健康寿命延伸のための提言26 提言のエビデンス3食事4

国立高度専門医療研究センター6機関(国立がん研究センター、国立循環器病研究センター、国立精神・神経医療研究センター、国立国際医療研究センター、国立成育医療研究センター、国立長寿医療研究センター)が連携して、研究成果として「疾患横断的エビデンスに基づく健康寿命延伸のための提言(第一次)」を公開しています。提言のエビデンスの解説(第4回)を紹介します。
大豆製品を多く摂取することによって、脂質異常症の改善、循環器病予防につながります。発酵性大豆食品を多く摂取することによって、早死、血圧高値、がんの予防につながります。日本人を対象にしたコホート研究では、発酵性大豆食品の摂取量が多いほど、死亡全体のリスクが低下していました。死因別に見ると、循環器病による死亡リスクの低下が顕著でしたが、がん死亡との関連はみられませんでした。
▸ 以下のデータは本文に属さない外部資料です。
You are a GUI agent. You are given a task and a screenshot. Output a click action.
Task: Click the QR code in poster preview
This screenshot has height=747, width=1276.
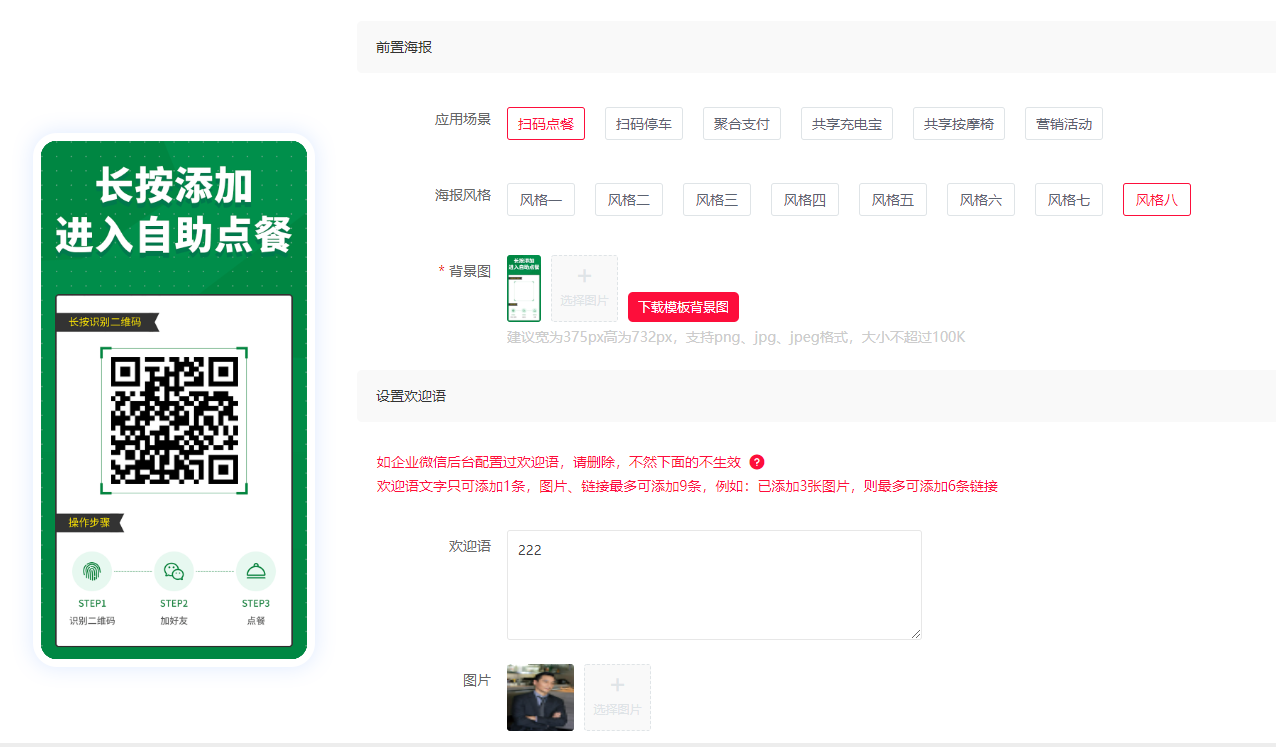pyautogui.click(x=174, y=420)
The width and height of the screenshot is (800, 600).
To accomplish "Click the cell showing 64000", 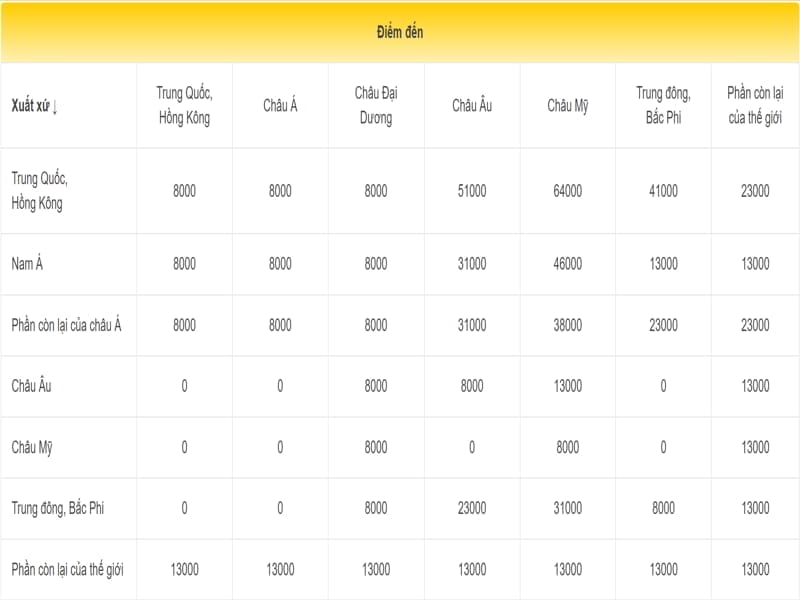I will [x=567, y=191].
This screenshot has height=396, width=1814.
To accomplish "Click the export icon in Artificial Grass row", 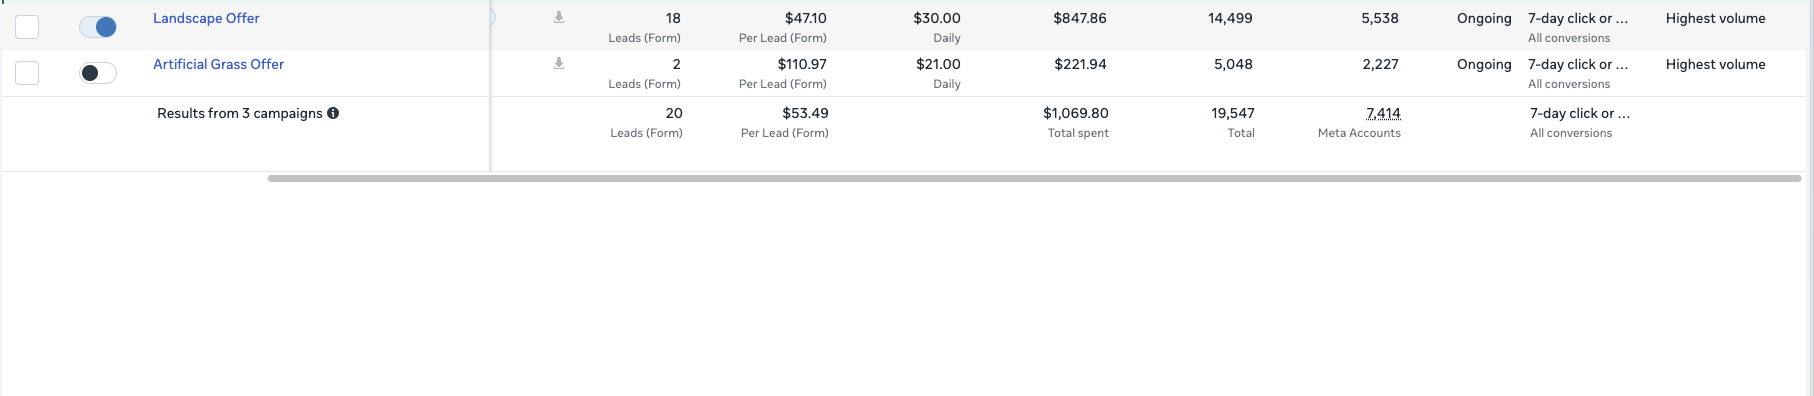I will pyautogui.click(x=559, y=63).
大豆製品を多く摂ることによって脂質異常症のリスクが低下することが、複数のメタ解析で示されていて、女性で特に脳梗塞や虚血性心疾患のリスクが低下することから、「動脈硬化性疾患予防ガイドライン」では、大豆を多く摂取することが推奨されています。また、みそ汁を多く摂取することによって、乳がん、肺がんのリスクが低下する可能性も示されています。さらに近年、発酵性大豆製品を多く摂ることによって、血圧高値になりにくいということが明らかになっています。
大豆摂取量が日本より少ない海外では、妊婦において尿中のイソフラボン量と脂質異常症やインスリン抵抗性の関係を調べた小規模研究では、尿中イソフラボン量が多いほど空腹時血糖、インスリン量、HOMA–IR指数、中性脂肪値が低かったことが報告されています。また、日本で実施された小規模研究では、大豆食品摂取が多い妊婦ほど、妊娠中のうつ症状が少なかったことが報告されています。一方、子どもでは、大豆イソフラボンは小児の二次性徴には影響を与えず、成人後の乳がんリスクを低下させることが報告されています。